Jandarma ve Sahil Güvenlik Akademisi (JSGA) tarafından düzenlenen "2. Uluslararası Güvenlik Kongresi"nde, güvenlik ve istihbarat alanlarındaki gelişmeler konunun uzmanları tarafından ele alındı.
Jandarma ve Sahil Güvenlik Akademisi (JSGA) tarafından düzenlenen "2. Uluslararası Güvenlik Kongresi"nde, güvenlik ve istihbarat alanlarındaki gelişmeler konunun uzmanları tarafından ele alındı.
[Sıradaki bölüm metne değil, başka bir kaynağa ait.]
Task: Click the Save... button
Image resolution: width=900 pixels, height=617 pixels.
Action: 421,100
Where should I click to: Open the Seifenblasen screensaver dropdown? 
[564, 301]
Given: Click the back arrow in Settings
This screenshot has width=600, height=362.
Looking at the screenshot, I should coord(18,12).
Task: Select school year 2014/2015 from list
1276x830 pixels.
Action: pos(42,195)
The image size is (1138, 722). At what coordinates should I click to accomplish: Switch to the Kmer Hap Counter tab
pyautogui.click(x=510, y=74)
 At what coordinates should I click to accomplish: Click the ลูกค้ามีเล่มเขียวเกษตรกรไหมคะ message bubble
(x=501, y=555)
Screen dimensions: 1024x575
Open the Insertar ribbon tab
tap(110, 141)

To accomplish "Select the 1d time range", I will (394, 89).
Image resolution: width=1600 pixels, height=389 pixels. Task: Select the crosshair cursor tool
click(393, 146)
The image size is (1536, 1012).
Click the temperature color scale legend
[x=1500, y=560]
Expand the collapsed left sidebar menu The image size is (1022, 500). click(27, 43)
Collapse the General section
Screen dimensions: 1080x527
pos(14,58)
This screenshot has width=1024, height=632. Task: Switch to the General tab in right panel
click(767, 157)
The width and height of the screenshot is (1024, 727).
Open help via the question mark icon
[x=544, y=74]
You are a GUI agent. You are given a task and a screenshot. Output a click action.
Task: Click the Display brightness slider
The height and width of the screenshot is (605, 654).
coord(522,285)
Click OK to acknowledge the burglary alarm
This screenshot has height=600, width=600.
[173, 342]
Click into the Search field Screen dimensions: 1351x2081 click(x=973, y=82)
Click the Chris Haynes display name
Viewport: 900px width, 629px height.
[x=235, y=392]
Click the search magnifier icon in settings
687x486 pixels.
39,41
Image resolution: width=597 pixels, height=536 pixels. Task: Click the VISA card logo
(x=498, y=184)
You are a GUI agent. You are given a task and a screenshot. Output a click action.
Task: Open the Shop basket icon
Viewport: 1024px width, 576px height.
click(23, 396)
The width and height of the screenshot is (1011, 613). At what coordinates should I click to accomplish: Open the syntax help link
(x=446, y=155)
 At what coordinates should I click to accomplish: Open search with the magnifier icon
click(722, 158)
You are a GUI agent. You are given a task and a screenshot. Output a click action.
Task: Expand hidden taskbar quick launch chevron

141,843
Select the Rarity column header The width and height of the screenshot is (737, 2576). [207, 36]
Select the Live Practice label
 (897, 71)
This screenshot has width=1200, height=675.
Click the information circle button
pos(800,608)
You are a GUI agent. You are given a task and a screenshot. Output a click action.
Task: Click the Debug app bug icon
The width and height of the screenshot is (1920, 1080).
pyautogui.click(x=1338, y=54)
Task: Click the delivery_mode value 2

"İstihbarat ve Güvenlik" temasıyla gerçekleştirilen kongrenin açılışına, bu alanda çalışma yürüten çok sayıda akademisyen, güvenlik uzmanı ve eğitimci ile çeşitli ülkelerden uzmanlar katıldı.
Kongrenin açılışında konuşan Dışişleri Bakanlığı Araştırma ve Güvenlik İşleri Genel Müdürü Nevzat Uyanık, güvenlik ve istihbaratın birbirini tamamlayan iki kavram olduğunu, günümüzde klasik tehditlerin yanında asimetrik tehditlerin öne çıktığını söyledi.
Asimetrik tehditlerin en başında terörizmin yer aldığını belirten Uyanık, " Türkiye, başta terörizm olmak üzere asimetrik sınamalara karşı tecrübesi, yetkinliği ve başarısıyla, ulusal ve uluslararası camiada bu alanda tehdit oluşturan tüm oluşumlara ve dinamiklere karşı aynı kararlılıkla duruşunu sergilemekte ve uluslararası çabalara somut şekilde katkıda bulunmaktadır." dedi.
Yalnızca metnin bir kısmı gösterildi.